Fluctuating selection across years and phenotypic variation in food-deceptive orchids
Scopece G, Juillet N, Lexer C, Cozzolino S. (2017) Fluctuating selection across years and phenotypic variation in food-deceptive orchids. PeerJ 5:e3704 https://doi.org/10.7717/peerj.3704
Nectarless flowers that deceive pollinators offer an opportunity to study asymmetric plant-insect interactions. Orchids are a widely used model for studying these interactions because they encompass several thousand species adopting deceptive pollination systems. High levels of intra-specific phenotypic variation have been reported indeceptive orchids, suggesting a reduced consistency of pollinator-mediated selection on their floral traits. Nevertheless, several studies report on widespread directional selection mediated by pollinators even in these deceptive orchids. In this study we test the hypothesis that the observed selection can fluctuate across years in strength and direction thus likely contributing to the phenotypic variability of this orchid group.
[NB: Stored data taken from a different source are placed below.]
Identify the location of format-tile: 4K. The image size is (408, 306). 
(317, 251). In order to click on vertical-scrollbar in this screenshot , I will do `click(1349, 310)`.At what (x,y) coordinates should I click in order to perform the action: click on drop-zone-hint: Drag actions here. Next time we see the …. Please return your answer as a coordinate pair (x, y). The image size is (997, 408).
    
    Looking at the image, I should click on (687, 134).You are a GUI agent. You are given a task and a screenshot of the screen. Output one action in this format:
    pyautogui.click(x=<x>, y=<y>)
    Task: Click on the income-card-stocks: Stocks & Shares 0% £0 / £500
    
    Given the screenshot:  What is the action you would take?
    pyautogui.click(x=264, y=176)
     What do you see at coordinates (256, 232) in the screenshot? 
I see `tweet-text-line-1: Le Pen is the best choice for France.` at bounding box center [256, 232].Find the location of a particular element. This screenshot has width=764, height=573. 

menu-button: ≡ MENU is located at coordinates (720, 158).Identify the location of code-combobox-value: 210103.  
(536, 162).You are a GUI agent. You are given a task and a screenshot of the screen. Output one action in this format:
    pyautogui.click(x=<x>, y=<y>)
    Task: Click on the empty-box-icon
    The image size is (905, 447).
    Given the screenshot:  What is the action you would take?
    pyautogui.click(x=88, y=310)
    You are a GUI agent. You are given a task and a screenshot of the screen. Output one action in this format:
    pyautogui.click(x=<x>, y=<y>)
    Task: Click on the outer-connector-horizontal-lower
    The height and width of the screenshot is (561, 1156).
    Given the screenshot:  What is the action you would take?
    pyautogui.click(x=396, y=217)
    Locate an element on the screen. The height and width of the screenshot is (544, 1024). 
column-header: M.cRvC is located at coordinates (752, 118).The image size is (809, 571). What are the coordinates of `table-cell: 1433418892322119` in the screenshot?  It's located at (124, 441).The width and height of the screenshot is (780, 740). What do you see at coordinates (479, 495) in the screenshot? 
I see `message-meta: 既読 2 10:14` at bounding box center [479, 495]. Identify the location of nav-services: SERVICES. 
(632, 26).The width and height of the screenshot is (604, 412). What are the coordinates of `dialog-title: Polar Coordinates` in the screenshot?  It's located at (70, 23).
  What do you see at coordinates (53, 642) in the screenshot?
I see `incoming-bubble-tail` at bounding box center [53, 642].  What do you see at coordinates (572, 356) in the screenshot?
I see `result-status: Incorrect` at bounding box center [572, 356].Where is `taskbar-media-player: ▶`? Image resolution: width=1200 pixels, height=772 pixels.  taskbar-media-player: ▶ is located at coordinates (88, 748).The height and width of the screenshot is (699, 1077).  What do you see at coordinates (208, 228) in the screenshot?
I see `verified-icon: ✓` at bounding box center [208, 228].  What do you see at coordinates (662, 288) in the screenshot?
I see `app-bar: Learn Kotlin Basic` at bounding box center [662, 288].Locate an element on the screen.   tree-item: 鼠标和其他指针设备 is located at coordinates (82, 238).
We performed a three-year study estimating selection differentials and selection gradients for nine phenotypic traits involved in insect attraction in two Mediterranean orchid species, namely Orchis mascula and O. pauciflora, both relying on a well-described food deceptive pollination strategy. We found weak directional selection and marginally significant selection gradients in the two investigated species with significant intraspecific differences in selection differentials across years. Our data do not link this variation with a specific environmental cause, but our results suggest that pollinator mediated selection in food-deceptive orchids can change in strength and in direction over time. In perennial plants, such as orchids, different selection differentials in the same populations in different flowering seasons can contribute to the maintenance of phenotypic variation often reported in deceptive orchids.